Brief:
Copy out the rows below word for word.

Start of Supplied entries

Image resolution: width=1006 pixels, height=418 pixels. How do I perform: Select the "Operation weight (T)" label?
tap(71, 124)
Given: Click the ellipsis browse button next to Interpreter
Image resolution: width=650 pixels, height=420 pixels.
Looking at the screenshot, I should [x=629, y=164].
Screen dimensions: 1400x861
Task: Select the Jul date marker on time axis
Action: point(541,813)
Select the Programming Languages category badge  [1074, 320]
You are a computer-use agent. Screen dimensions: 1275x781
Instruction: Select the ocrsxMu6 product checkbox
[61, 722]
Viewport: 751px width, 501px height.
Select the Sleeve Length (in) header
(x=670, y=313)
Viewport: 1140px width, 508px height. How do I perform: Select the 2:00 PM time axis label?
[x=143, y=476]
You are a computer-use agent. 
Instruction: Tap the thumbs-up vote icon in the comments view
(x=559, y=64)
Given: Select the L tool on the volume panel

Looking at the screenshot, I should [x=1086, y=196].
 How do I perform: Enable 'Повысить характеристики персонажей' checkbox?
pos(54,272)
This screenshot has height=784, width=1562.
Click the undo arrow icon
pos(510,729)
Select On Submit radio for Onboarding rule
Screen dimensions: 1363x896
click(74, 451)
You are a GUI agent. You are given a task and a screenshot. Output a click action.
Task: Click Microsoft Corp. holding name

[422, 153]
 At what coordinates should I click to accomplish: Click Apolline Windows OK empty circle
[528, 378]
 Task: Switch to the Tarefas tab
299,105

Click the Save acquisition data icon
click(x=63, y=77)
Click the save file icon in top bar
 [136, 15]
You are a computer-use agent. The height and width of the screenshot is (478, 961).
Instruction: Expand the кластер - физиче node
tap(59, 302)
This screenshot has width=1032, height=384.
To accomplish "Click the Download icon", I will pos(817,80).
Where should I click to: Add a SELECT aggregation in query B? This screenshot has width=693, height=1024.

End of Supplied entries

The solution:
Image resolution: width=1006 pixels, height=418 pixels. How do I perform: Select the "Operation weight (T)" label?
tap(71, 124)
Given: Click the ellipsis browse button next to Interpreter
Image resolution: width=650 pixels, height=420 pixels.
Looking at the screenshot, I should [x=629, y=164].
Screen dimensions: 1400x861
Task: Select the Jul date marker on time axis
Action: point(541,813)
Select the Programming Languages category badge  [1074, 320]
You are a computer-use agent. Screen dimensions: 1275x781
Instruction: Select the ocrsxMu6 product checkbox
[61, 722]
Viewport: 751px width, 501px height.
Select the Sleeve Length (in) header
(x=670, y=313)
Viewport: 1140px width, 508px height. How do I perform: Select the 2:00 PM time axis label?
[x=143, y=476]
You are a computer-use agent. 
Instruction: Tap the thumbs-up vote icon in the comments view
(x=559, y=64)
Given: Select the L tool on the volume panel

Looking at the screenshot, I should [x=1086, y=196].
 How do I perform: Enable 'Повысить характеристики персонажей' checkbox?
pos(54,272)
This screenshot has height=784, width=1562.
Click the undo arrow icon
pos(510,729)
Select On Submit radio for Onboarding rule
Screen dimensions: 1363x896
click(74, 451)
You are a GUI agent. You are given a task and a screenshot. Output a click action.
Task: Click Microsoft Corp. holding name

[422, 153]
 At what coordinates should I click to accomplish: Click Apolline Windows OK empty circle
[528, 378]
 Task: Switch to the Tarefas tab
299,105

Click the Save acquisition data icon
click(x=63, y=77)
Click the save file icon in top bar
 [136, 15]
You are a computer-use agent. The height and width of the screenshot is (478, 961).
Instruction: Expand the кластер - физиче node
tap(59, 302)
This screenshot has width=1032, height=384.
To accomplish "Click the Download icon", I will pos(817,80).
Where should I click to: Add a SELECT aggregation in query B? This screenshot has width=693, height=1024.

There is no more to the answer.